In 1851, the second president took over the college, Robert Leviston Stanton. During Stanton’s duration, Rev. J.R. Hunchingson wrote a description of the college in 1852 stating that, “The college has thirty cottages for students, housing for the president and professors, two halls for the literary society, and a college library with 4,000 volumes, and a main college of brick,” which is the chapel that still stands today. Stanton delivered his farewell address in 1854. He delivered his opinion on what he thought should be changed about the school before he left. One of his problems was accommodations for students and because of it ASU has two historic dormitories on campus today, one being the Honors dorm and the other being Global Programs. After Stanton’s departure the Institution recovered from its’ financial deficit. Funds were raised for five years for the support of the presidency and the tuition fees were to pay the faculty.

In 1861 war broke out, which reduced the number of students to only 22 being left on the roll. The college closed and would not open again until the war ended.

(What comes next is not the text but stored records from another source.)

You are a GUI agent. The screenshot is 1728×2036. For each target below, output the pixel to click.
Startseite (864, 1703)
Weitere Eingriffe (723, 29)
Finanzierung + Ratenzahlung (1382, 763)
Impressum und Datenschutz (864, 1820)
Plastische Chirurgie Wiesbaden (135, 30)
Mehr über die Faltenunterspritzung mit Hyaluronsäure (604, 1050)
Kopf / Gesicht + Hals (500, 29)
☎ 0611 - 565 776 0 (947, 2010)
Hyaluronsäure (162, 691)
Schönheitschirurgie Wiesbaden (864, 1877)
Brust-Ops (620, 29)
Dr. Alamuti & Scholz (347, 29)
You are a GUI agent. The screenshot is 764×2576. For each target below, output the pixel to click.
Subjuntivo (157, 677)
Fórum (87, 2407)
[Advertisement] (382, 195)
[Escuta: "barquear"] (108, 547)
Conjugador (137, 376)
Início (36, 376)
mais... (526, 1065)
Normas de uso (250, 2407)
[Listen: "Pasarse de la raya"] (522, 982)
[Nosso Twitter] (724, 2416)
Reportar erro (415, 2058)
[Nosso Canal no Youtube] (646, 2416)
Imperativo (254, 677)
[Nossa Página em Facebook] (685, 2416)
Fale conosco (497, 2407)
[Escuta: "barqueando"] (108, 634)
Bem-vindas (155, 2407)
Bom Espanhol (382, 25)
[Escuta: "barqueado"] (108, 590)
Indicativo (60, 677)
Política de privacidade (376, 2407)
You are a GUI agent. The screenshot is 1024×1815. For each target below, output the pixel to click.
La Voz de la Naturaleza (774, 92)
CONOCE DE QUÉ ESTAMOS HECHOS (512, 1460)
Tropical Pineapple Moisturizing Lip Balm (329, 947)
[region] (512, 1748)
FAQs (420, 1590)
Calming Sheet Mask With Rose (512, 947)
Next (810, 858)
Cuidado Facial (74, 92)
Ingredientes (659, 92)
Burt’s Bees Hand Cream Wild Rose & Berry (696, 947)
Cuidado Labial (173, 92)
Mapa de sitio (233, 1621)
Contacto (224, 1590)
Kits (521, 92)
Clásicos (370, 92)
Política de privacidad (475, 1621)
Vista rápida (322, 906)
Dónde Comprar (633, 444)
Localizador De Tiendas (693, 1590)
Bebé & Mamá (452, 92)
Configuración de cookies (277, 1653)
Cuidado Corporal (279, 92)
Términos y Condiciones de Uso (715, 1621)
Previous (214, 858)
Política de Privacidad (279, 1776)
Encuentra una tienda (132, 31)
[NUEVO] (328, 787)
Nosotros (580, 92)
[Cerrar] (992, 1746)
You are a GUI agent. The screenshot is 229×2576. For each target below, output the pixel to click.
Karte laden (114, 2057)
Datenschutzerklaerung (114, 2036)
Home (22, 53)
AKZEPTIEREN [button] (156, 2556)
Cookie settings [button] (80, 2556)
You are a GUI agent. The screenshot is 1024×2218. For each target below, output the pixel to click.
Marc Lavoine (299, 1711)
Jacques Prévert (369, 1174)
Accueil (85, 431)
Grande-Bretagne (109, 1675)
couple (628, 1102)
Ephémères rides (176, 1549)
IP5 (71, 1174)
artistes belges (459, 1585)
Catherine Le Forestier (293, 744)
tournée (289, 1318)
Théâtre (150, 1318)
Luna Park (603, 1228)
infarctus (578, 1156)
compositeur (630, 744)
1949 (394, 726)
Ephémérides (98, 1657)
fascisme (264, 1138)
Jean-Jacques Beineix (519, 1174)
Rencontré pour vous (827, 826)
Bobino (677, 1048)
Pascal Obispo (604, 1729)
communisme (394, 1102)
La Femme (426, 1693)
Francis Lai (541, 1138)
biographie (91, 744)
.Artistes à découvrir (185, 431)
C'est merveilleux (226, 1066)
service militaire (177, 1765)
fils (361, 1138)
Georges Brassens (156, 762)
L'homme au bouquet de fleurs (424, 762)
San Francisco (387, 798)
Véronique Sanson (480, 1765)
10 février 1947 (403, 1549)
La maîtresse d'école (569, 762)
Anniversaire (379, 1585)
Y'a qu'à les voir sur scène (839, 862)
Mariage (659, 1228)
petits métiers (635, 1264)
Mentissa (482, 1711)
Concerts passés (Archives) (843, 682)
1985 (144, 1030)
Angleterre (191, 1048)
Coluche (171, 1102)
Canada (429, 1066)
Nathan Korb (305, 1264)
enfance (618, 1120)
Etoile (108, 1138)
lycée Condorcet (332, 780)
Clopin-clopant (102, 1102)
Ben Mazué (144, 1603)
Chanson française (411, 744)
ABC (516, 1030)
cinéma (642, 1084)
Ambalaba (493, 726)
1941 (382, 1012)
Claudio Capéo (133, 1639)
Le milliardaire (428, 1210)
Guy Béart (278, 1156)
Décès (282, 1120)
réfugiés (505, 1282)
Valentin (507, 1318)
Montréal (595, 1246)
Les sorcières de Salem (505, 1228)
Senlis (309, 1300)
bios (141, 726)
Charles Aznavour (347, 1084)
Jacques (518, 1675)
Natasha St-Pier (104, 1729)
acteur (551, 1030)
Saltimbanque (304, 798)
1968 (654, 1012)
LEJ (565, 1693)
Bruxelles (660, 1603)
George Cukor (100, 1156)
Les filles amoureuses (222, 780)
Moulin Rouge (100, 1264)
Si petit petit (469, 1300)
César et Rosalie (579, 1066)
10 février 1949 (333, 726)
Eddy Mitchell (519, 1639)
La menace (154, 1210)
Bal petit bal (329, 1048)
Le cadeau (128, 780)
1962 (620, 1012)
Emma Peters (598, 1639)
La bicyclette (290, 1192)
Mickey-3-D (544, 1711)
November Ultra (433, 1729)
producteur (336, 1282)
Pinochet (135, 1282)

In 1865, the college reopened under the leadership of Reverend Dr. Joseph Calvin, with one Assistant Professor and one student. By the end of 1866, forty students had enrolled and ten had graduated with a Bachelor’s degree. The faculty was impressive with many influential religious professors. The advancement of Oakland College was destined to happen but yet again the college plague befell the campus. Dr. Calvin fell ill and within a week’s time his sickness caused his death at 37-years-old. He died February 17, 1867.

After the death of Dr. Calvin, Oakland College was taken over by George Wilderbush but the college was not able to recover. On June 29, 1871 Wilderbush resigned and returned the college to the Board of Trustees.

On December 8, 1871 the state of Mississippi purchased the grounds for $40,000 and Oakland College became Alcorn University, named after James Lusk Alcorn, a Republican governor and United States Senator of Mississippi.